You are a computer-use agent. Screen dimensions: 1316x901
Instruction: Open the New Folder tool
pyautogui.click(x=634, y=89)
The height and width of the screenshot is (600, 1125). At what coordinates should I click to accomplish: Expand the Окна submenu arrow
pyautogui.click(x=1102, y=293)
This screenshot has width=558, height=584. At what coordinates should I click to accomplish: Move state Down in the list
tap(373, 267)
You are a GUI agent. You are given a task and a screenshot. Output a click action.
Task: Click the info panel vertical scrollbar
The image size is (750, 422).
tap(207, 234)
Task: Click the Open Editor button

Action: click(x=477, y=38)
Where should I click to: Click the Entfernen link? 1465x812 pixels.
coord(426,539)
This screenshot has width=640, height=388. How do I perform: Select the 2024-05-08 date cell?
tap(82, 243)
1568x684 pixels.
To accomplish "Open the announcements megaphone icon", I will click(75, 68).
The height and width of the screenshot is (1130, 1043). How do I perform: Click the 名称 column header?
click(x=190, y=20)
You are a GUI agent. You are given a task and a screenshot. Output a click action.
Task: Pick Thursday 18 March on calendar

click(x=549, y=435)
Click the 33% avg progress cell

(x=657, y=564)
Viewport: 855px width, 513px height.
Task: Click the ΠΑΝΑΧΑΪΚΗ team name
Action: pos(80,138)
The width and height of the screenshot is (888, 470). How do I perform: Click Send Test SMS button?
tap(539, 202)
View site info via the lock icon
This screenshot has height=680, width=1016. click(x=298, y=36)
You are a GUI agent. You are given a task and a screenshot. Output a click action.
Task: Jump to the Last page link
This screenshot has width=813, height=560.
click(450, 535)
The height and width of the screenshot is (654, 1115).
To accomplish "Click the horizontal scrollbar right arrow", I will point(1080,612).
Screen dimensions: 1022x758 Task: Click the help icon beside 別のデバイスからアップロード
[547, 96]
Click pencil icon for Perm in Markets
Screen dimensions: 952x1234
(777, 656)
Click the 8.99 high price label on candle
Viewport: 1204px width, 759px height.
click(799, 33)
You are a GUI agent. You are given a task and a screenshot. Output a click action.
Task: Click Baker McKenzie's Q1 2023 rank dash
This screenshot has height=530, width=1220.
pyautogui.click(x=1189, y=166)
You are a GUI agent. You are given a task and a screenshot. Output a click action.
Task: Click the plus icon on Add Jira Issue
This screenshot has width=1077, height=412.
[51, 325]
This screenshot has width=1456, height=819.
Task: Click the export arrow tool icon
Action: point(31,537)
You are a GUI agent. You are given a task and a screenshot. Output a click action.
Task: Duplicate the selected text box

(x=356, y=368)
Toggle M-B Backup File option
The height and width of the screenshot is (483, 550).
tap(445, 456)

▶ _Task to complete_: Tally up the lines in the data that hold the word "will". Only the total should be given.

▶ _Answer for this exercise_: 2